Exercise goal
Please print the entries below exactly, from the line with "Given: Switch to the 自动更新 tab" through the line with "Task: Expand the Sales submenu", including both of those lines and leaving out all others.
+-------+
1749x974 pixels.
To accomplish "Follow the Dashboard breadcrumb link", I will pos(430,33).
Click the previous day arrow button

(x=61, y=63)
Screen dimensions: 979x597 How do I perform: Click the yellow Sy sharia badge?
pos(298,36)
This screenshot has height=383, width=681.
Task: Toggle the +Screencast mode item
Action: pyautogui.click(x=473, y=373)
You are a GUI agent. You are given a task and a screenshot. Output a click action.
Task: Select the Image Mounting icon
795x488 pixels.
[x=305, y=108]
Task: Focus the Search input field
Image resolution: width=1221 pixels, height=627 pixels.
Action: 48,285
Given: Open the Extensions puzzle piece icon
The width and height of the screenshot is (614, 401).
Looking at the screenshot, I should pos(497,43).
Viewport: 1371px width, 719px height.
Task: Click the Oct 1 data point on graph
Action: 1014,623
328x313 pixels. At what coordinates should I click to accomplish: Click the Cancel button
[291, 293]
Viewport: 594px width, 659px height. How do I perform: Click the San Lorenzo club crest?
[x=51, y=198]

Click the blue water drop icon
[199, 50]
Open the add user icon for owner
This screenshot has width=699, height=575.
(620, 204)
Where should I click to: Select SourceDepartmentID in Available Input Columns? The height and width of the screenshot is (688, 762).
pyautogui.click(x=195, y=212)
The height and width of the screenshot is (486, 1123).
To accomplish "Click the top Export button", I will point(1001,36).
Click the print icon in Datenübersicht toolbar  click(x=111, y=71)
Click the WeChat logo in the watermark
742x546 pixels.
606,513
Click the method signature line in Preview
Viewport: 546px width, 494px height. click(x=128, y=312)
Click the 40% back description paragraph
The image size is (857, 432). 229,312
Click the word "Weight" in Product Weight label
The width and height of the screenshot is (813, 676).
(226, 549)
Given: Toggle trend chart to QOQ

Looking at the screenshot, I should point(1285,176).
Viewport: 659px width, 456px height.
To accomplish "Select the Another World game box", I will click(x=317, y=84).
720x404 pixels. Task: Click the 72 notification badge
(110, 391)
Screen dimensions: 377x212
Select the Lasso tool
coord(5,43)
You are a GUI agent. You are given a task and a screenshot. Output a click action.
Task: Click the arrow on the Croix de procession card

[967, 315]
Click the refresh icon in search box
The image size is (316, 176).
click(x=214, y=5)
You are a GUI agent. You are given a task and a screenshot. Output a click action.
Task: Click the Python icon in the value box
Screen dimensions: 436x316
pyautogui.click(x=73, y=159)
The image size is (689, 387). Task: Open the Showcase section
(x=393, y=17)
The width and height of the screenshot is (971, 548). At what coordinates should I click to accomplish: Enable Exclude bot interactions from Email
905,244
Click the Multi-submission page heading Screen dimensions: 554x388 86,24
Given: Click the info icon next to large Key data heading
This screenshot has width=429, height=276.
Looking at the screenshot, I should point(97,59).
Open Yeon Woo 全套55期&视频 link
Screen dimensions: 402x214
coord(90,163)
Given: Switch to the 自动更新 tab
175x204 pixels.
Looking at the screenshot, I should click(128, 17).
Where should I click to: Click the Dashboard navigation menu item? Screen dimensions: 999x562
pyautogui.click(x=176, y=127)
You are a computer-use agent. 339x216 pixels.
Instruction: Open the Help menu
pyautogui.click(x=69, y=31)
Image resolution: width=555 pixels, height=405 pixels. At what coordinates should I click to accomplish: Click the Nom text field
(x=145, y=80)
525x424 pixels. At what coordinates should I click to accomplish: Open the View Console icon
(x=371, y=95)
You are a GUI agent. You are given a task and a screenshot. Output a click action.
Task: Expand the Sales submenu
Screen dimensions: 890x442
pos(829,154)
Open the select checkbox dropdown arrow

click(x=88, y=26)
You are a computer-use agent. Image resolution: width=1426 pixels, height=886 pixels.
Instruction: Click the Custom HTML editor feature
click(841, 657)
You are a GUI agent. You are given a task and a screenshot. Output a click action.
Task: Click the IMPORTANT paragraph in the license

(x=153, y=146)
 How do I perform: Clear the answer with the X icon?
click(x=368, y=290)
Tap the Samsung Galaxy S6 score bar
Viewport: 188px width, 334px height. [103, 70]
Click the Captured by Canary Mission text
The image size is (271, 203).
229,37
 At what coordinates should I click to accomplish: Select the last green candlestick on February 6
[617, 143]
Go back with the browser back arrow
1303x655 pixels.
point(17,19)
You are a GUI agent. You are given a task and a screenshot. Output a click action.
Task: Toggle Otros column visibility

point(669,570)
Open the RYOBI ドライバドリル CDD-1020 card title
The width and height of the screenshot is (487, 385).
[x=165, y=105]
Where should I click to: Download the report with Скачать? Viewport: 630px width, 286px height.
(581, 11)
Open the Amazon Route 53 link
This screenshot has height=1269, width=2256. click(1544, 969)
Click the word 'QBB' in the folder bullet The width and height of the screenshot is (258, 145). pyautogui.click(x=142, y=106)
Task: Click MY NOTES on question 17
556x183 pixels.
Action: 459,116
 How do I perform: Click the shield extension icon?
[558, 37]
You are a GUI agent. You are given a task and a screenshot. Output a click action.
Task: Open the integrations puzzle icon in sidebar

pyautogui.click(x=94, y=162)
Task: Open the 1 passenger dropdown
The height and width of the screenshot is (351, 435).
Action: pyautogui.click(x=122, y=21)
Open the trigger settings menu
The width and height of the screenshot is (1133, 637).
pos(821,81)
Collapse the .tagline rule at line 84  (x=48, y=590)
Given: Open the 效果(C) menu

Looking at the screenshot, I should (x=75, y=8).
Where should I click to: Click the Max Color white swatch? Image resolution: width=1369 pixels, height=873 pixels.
+-------+
Result below
Given: Switch to the 自动更新 tab
175x204 pixels.
Looking at the screenshot, I should click(128, 17).
Where should I click to: Click the Dashboard navigation menu item? Screen dimensions: 999x562
pyautogui.click(x=176, y=127)
You are a computer-use agent. 339x216 pixels.
Instruction: Open the Help menu
pyautogui.click(x=69, y=31)
Image resolution: width=555 pixels, height=405 pixels. At what coordinates should I click to accomplish: Click the Nom text field
(x=145, y=80)
525x424 pixels. At what coordinates should I click to accomplish: Open the View Console icon
(x=371, y=95)
You are a GUI agent. You are given a task and a screenshot. Output a click action.
Task: Expand the Sales submenu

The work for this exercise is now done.